Once computers started moving, managed switches were moved back into the wiring closet, and unmanaged switches were invented. They just looked for connected computers, got each one's address, and then when a message came in from another computer, it said "oh, hey, computer J is now connected to port Q" - and it still filtered the noise out there, but it did it much faster, without a whole lot of oversight.
These days, that little device sitting next to your modem is a router, because it routes traffic from your internal network to the bridge - or modem, as we now call them - that connects to the internet. It prevents a lot of dangerous, naughty traffic from breaching into your home network. It confines the traffic on your internal network so that, if you're sending a document from your computer to your printer, it directs the message to ONLY the printer - and when the printer says "all done, come get it" that message is returned to your computer - not to the dishwasher, the fridge, or the TV in the living room, all of which might be connected.
And it's that switch, and protective functions which we called "Firewalls" for a long time, that we're concerned with for today's dipshit spammer.
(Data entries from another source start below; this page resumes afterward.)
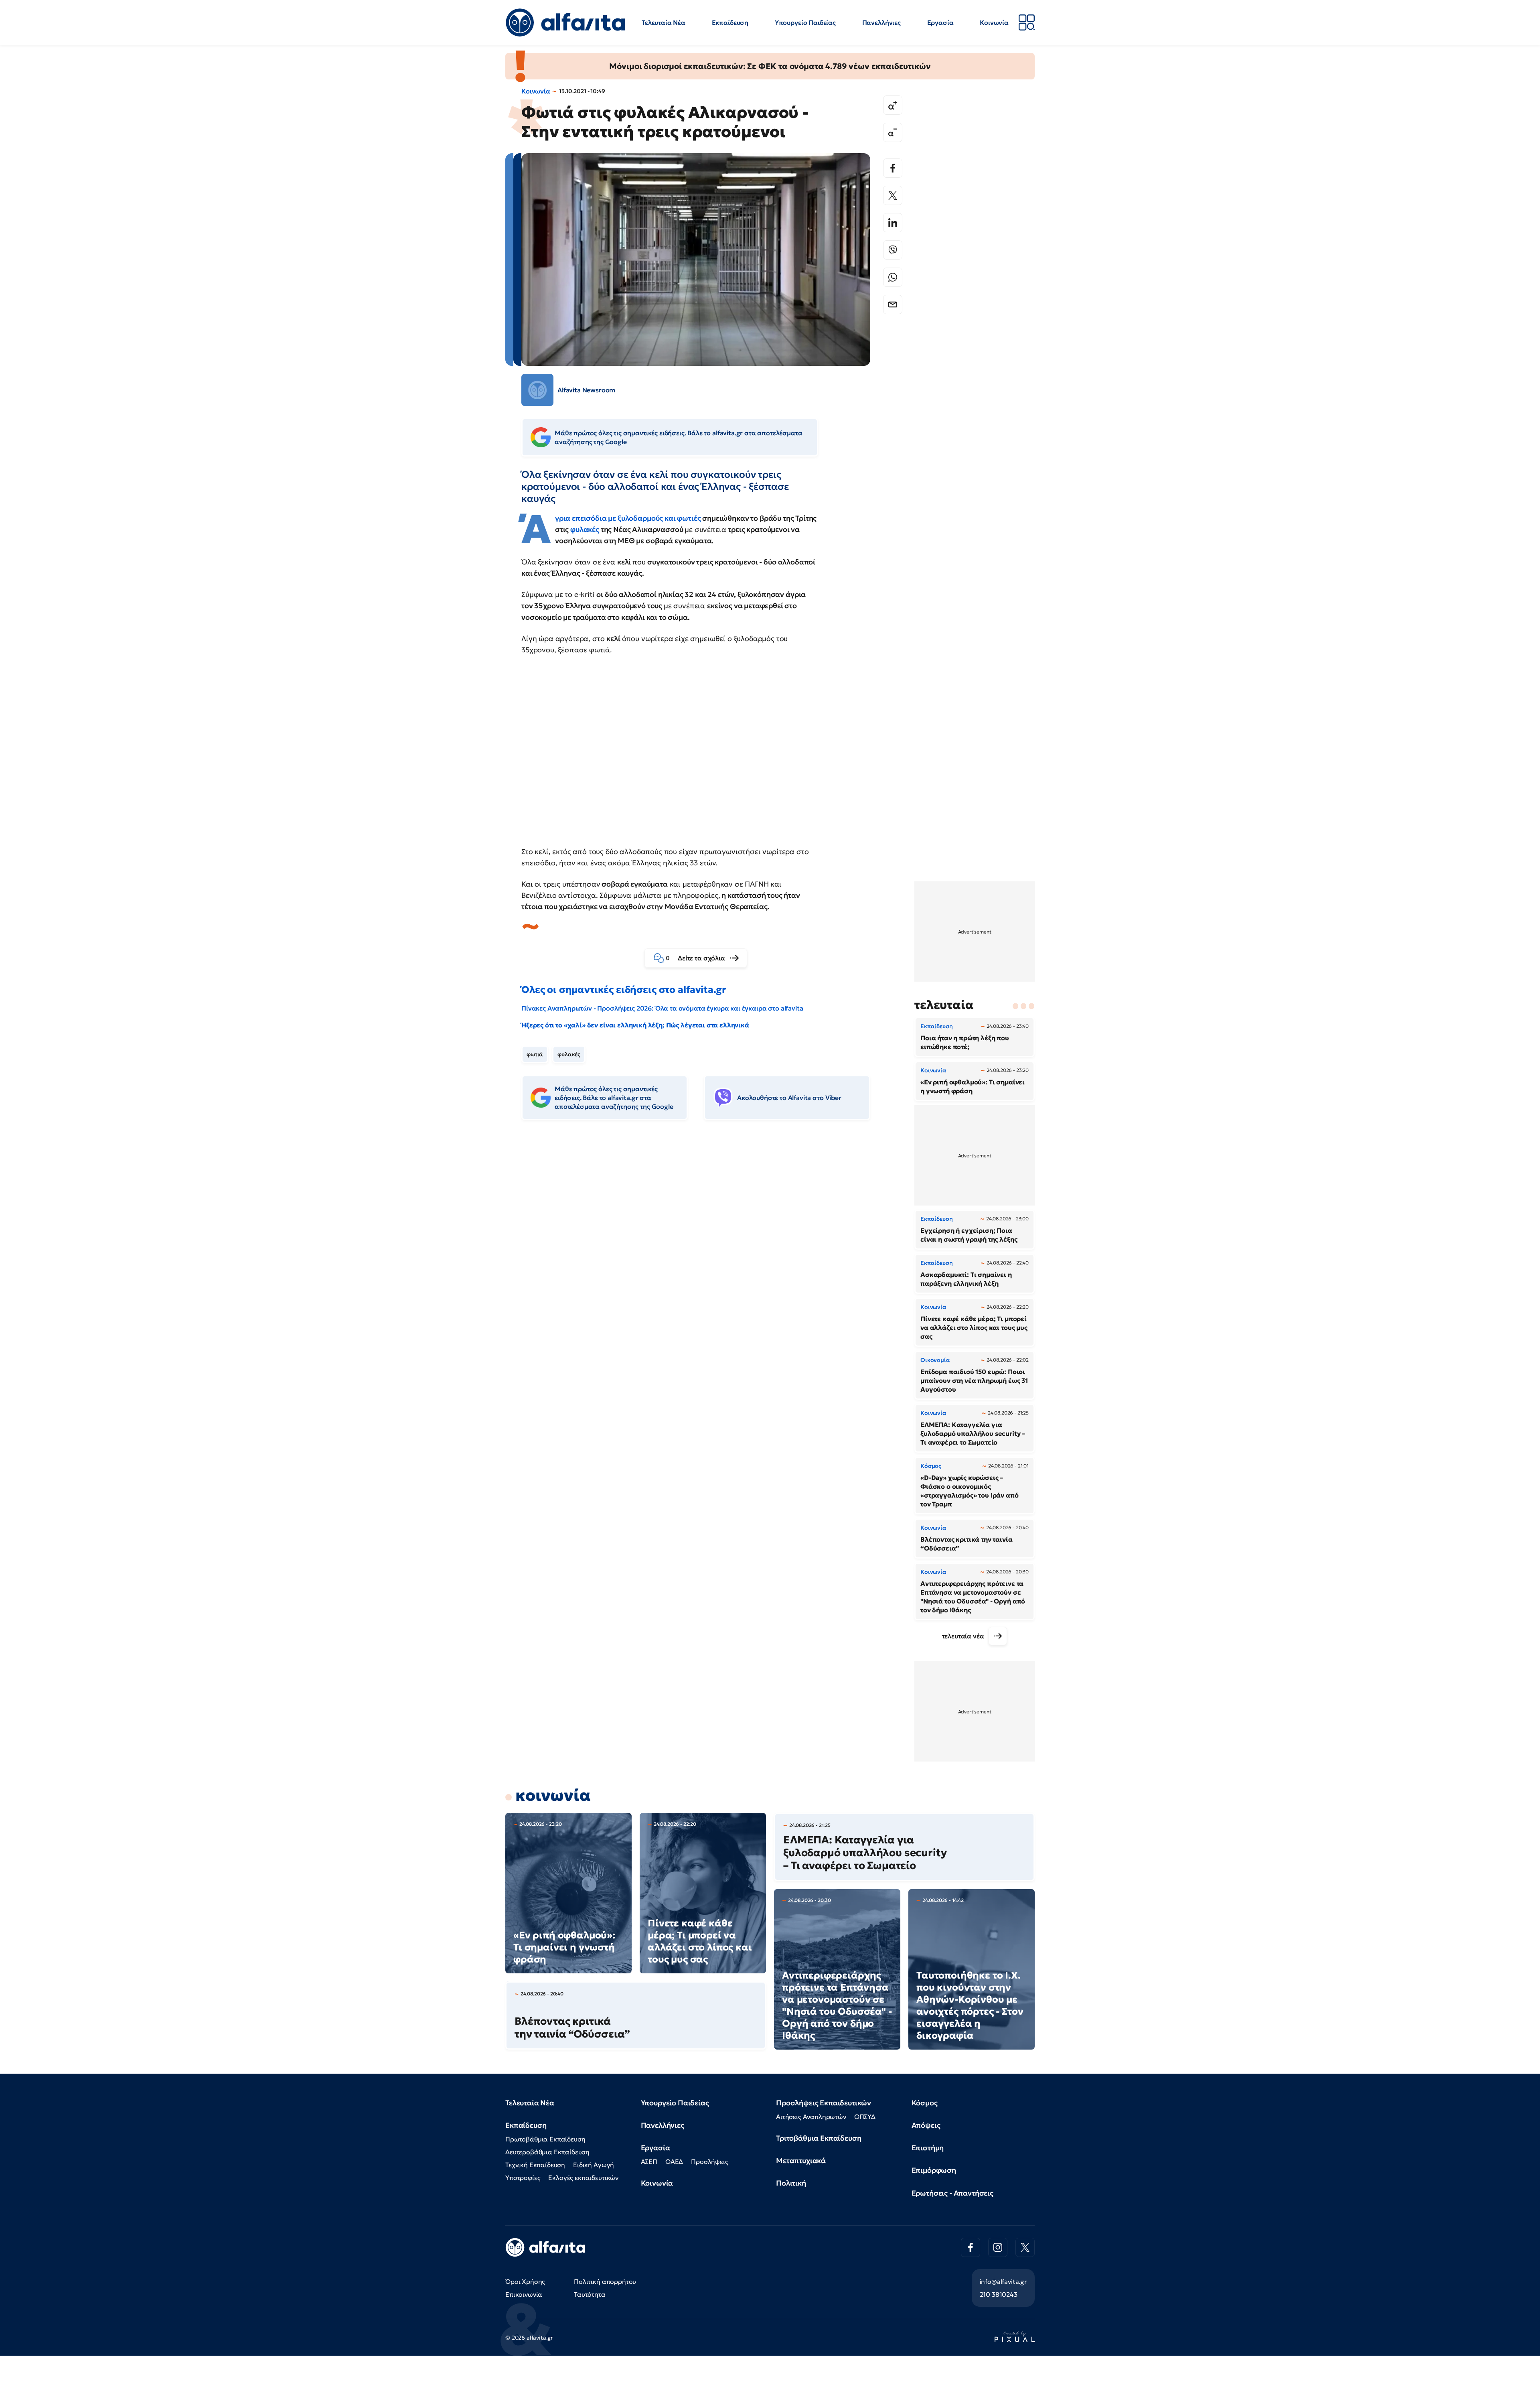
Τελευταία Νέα (663, 22)
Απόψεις (926, 2125)
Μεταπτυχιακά (801, 2160)
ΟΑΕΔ (674, 2161)
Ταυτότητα (590, 2294)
Because the graphics in dipshit's message were trying to direct me to an address in the 10 block. That is, an IP address that starts 10.x.x.x - the Ten block being rather notoriously first issued to IBM for their computers. When they needed more, our Internet Forefathers said "what the hell, Big Blue, here you go - you can use all of the addresses behind 10 for your own purposes. As can any other large organization." When IBM screamed "it's not enough" the fine internet folks explained "look, buddy, each of your buildings can have an address within the ten block. That gives you 255 addresses from 10.1 to 10.255 - and each one of those 255 addresses can have another 65,000 addresses." IBM complained again, and that was when the folks said "yeah, but look - you have over 16 million addresses. Now within each of those 16 million, we're going to give you the ability to have another 65,000 locations because we're going to make the 192.168 block non-routeable too." That means that my ISP undoubtedly has a number of locations around the country that pass out a 10 block address to various concentrators - that is, more IP address servers - which assigns your modem a specific address when connected - and behind your modem, you have another 65,000 potential addresses.
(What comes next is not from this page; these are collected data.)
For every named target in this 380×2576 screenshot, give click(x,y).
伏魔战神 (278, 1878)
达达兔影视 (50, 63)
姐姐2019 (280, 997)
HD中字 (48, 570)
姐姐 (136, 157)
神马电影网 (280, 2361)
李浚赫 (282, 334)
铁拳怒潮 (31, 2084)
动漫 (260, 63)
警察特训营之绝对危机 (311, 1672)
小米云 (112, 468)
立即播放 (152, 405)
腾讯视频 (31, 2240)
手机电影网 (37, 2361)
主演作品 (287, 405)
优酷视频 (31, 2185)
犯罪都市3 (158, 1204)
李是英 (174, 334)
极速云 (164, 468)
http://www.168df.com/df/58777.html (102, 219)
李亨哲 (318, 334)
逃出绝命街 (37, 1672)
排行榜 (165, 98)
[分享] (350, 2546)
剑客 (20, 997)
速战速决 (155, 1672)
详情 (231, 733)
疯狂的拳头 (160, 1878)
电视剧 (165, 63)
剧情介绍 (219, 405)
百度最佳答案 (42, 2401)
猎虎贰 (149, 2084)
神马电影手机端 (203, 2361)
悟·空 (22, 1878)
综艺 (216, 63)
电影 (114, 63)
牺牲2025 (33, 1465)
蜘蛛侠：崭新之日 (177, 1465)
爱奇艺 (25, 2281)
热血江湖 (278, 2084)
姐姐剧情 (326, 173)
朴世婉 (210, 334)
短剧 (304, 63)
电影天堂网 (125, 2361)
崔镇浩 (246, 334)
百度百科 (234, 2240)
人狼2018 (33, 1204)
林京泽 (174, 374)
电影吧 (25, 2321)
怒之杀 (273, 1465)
Which stay on your internal network. Much like any 10-block address I might try to go to from a spammer's address, because he linked it to a computer on his home network - where I can't get to it because there's only about a million of them out there, give or take a bit.
And so, my friends, to end today's bloviation on network security and dipshit spammers, it's easy to spot the rookies. They'll link to the malware on their home computer. Unfortunately, I can't report them to the police because that 10 block address could be anywhere from down the street to Bangladesh. Odds right now are it's not in Russia, because many internet backbone providers - you know, the folks with set static IP addresses - aren't dealing with Russian traffic thanks to their brutal assault on Ukraine.
So there you have it, dipshit spammers, IP tutorials, and a roundhouse jab to the nuts of Tsar Putin. I wish.